Eisai announced results from the REFLECT study (Study 304), a Phase 3 trial evaluating lenvatinib (marketed as Lenvima), the company’s multiple receptor tyrosine kinase inhibitor (including fibroblast growth factor receptors [FGFR] 1 – 4), for the first-line treatment of patients with unresectable hepatocellular carcinoma (uHCC). In the trial, lenvatinib demonstrated non-inferiority in overall survival (OS), the primary endpoint of the study, and also demonstrated statistically significant and clinically meaningful improvements on the secondary endpoints of progression-free survival (PFS), time to progression (TTP) and objective response rate (ORR) when compared to sorafenib. These data will be presented in an oral presentation on June 4 at 8:12 a.m. CDT (Abstract No. 4001) at the 2017 Annual Meeting of the American Society of Clinical Oncology (ASCO) in Chicago and will be published in a peer-reviewed journal. Lenvima is not approved for uHCC.
“Unresectable HCC is an extremely difficult-to-treat disease and we have seen no advancements in recent years for first-line systemic treatment, with sorafenib being the only FDA approved systemic therapy in this setting,” said Richard Finn, MD, Associate Professor of Medicine at the Geffen School of Medicine at UCLA and a member of UCLA’s Jonsson Comprehensive Cancer Center, and investigator of the study. “Based on the activity of lenvatinib demonstrated across all efficacy endpoints in the REFLECT study, I was very pleased to have been involved in this trial and look forward to continuing research to help patients with advanced liver cancer.”
“As patients with unresectable HCC are often symptomatic and face a poor prognosis, improving the rate of patients who respond to treatment is an important step forward for the liver cancer community,” said Ari Baron, MD, Chief of the Division of Hematology Oncology at California Pacific Medical Center and investigator of the study. “Based on the ORR demonstrated in this trial and the overall efficacy seen in patients treated with lenvatinib as compared to sorafenib, I’m delighted to see this move forward.”
The median OS for patients treated with lenvatinib was 13.6 months compared to 12.3 months for sorafenib (HR: 0.92; 95% CI: 0.79 – 1.06). Median PFS was 7.4 months with lenvatinib with a median TTP of 8.9 months compared to median PFS of 3.7 months (HR: 0.66; 95% CI: 0.57 – 0.77; p<0.00001) and median TTP of 3.7 months on sorafenib (HR 0.63; 95% CI; 0.53 – 0.73; p<0.00001). In addition, lenvatinib demonstrated significantly higher ORR (24%) compared to sorafenib (9%) (odds ratio: 3.13; 95% CI: 2.15-4.56; p<0.00001). Endpoints were evaluated using mRECIST and determined by investigator assessment. Independent review is currently underway.

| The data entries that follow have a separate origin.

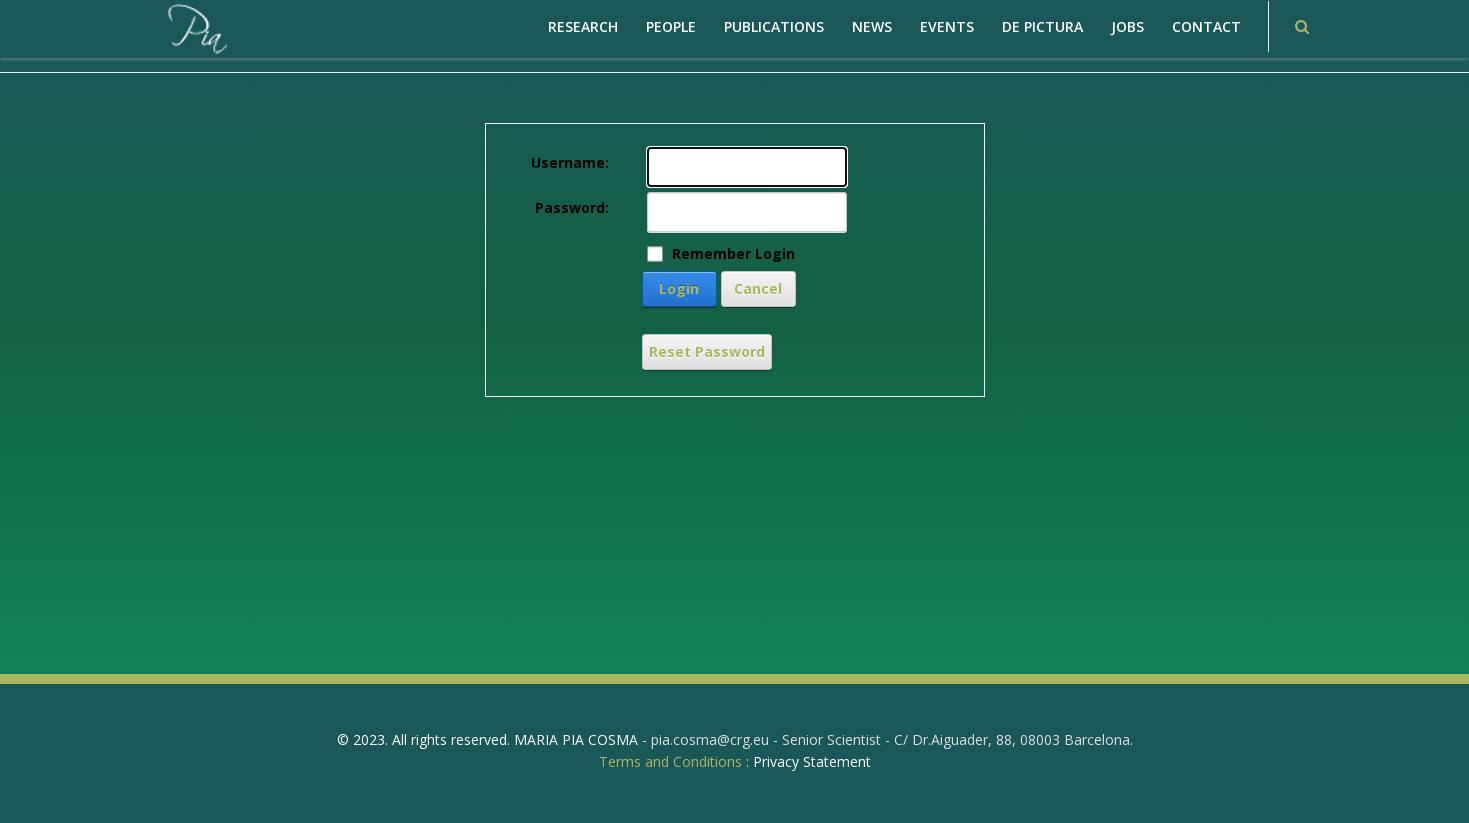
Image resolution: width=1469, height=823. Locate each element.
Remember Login (733, 253)
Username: (570, 162)
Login (679, 288)
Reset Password (707, 351)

In this study, the most common treatment-emergent adverse events (TEAEs) observed in the lenvatinib arm were hypertension, diarrhea, decreased appetite, decreased weight, and fatigue. Nine percent of patients treated with lenvatinib and 7% of patients treated with sorafenib discontinued treatment due to treatment-related adverse events. Forty-three percent of patients treated with lenvatinib and 30% of patients who received sorafenib experienced serious TEAEs.

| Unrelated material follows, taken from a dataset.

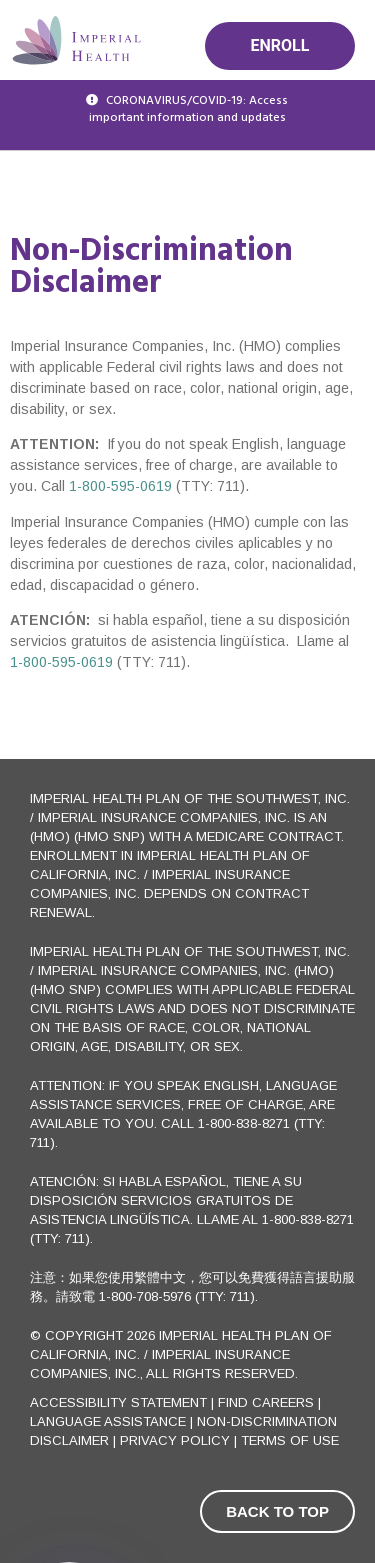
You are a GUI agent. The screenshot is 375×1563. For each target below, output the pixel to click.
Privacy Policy (175, 1440)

“As a company that works tirelessly to serve patients with difficult-to-treat cancers, Eisai is excited by the potential of the results seen with lenvatinib in Study 304 to provide improved outcomes for patients with unresectable HCC, who are in need of additional treatment options,” said Alton Kremer, MD, PhD, Chief Clinical Officer and Chief Medical Officer, Oncology Business Group at Eisai. “Based on these data, Eisai plans to submit regulatory applications for lenvatinib for the potential first-line treatment of patients with unresectable HCC and we look forward to working closely with the FDA and other regulatory bodies worldwide.”
This release discusses investigational uses for an FDA-approved product. It is not intended to convey conclusions about efficacy or safety. There is no guarantee that any investigational uses of such FDA-approved product will gain FDA approval.